La propriété naturelle
Jusqu'au XVIIe siècle, l'opinion commune à la plupart des auteurs prélibéraux est que le droit de propriété permet l'allocation la plus juste des ressources. Rares sont ceux qui la présentent comme un droit inhérent à la nature humaine, mais la plupart - tels les membres de l'école de Salamanque à la suite de Thomas d'Aquin - estiment que, tout en ne prescrivant pas d'injonction positive à ce sujet, le Droit naturel autorise la propriété. John Locke formalisera le premier la notion de propriété présentée comme un droit naturel :
« Tout homme possède une propriété sur sa propre personne. À cela personne n'a aucun Droit que lui-même. Le travail de son corps et l'ouvrage de ses mains, nous pouvons dire qu'ils lui appartiennent en propre. Tout ce qu'il tire de l'état où la nature l'avait mis, il y a mêlé son travail et ajouté quelque chose qui lui est propre, ce qui en fait par là même sa propriété. Comme elle a été tirée de la situation commune où la nature l'avait placé, elle a du fait de ce travail quelque chose qui exclut le Droit des autres hommes. En effet, ce travail étant la propriété indiscutable de celui qui l'a exécuté, nul autre que lui ne peut avoir de Droit sur ce qui lui est associé. »

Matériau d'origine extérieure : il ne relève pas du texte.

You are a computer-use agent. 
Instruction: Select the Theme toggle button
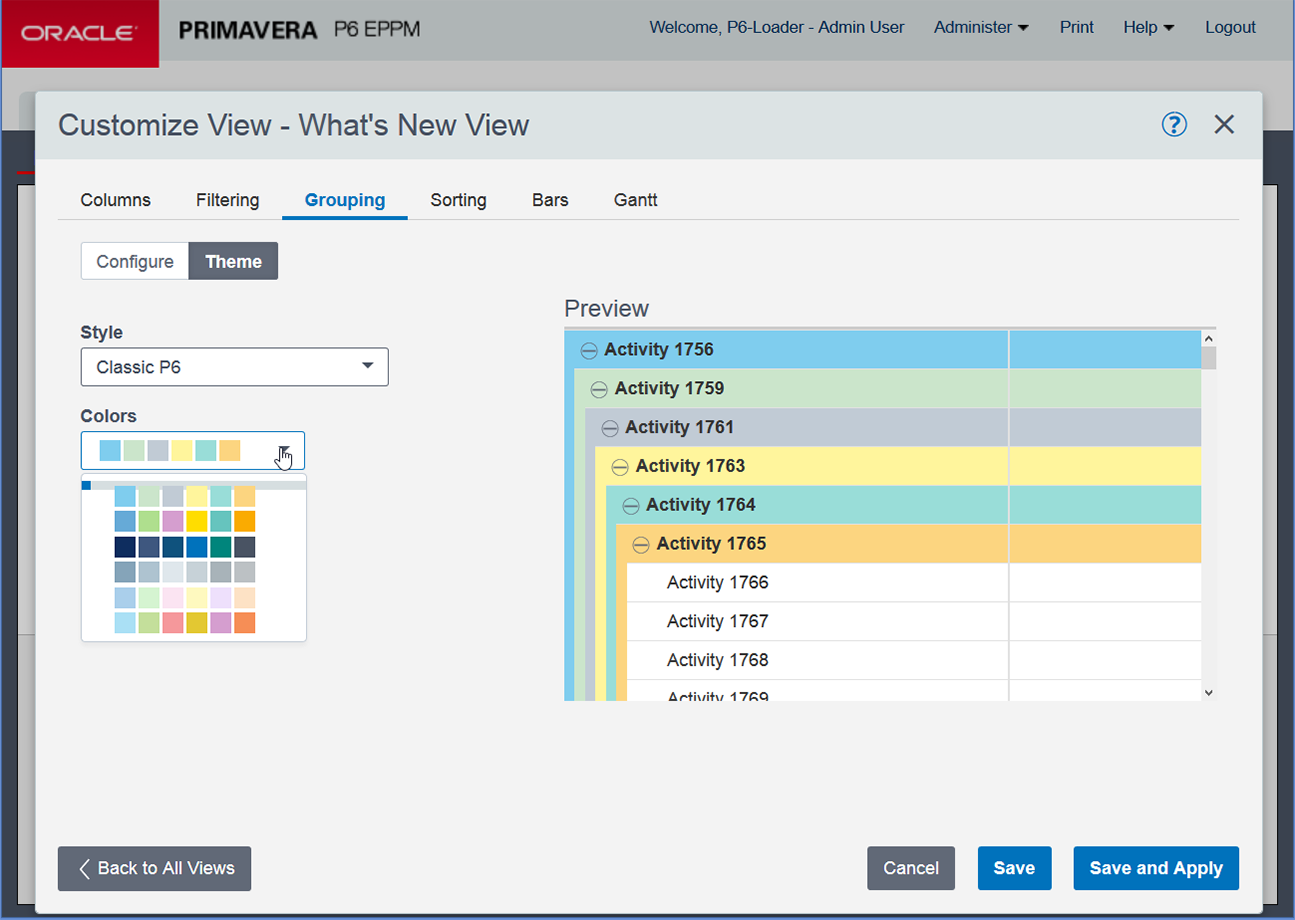click(233, 261)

— John Locke, Deuxième traité du gouvernement civil
Le droit de propriété découle de la nécessité pour chacun de survivre et donc de « prendre » (s'approprier) ce qui existe dans la nature pour garantir cette survie. Ensuite c'est le travail qui permet d'évoluer d'une situation de relative pénurie à une situation d'excédent pouvant profiter à d'autres personnes (d'où le commerce), et du même coup légitimer le fait qu'une personne possède tel ou tel bien.
La propriété naturelle ne se limite pas aux seuls biens corporels. Pour les libéraux, la propriété est un phénomène social et non simplement "physique", d'où découlent des comportements. Un droit de propriété permet d'établir quels comportements sont légitimes ou ne le sont pas. Cela peut concerner des biens corporels ou des services. Ce droit de propriété naturelle s'exprime ensuite d'un point de vue juridique (qui peut alors notablement différer du point de vue du droit naturel). Comme l'exprime Hernando de Soto :
« La propriété [juridique] n'est pas un objet matériel qu'on pourrait photographier ou représenter sur une carte. Ce n'est pas une qualité primaire des biens, mais l'expression juridique d'un consensus économiquement significatif à propos des biens. Le droit est l'instrument qui fixe et matérialise le capital (...). La propriété n'est pas formée des biens eux-mêmes, mais d'un consensus entre citoyens sur la manière de les détenir, de les utiliser et de les échanger. »
— Hernando de Soto, Le Mystère du Capital
Cependant, la propriété naturelle, pour les libéraux, ne peut sous peine d'arbitraire être subordonnée ni se résumer à la propriété juridique, qui ne voit la propriété que comme le droit qu'à chaque citoyen de jouir et de disposer de la portion de biens qui lui est garantie par la loi, car la loi peut aussi être un instrument de spoliation
Proudhon, les anarcho-individualistes et certains collectivistes ont défini une possession distincte de la propriété (le droit) et de la possession au sens légal (le fait). Il s'agit de la propriété privée de tout ce qui n'est pas moyen de production (par exemple, des objets personnels). Pour les libéraux et les libertariens, cette distinction est factice, elle n'est destinée qu'à évacuer la notion d'entreprise, vue comme un lieu d'oppression.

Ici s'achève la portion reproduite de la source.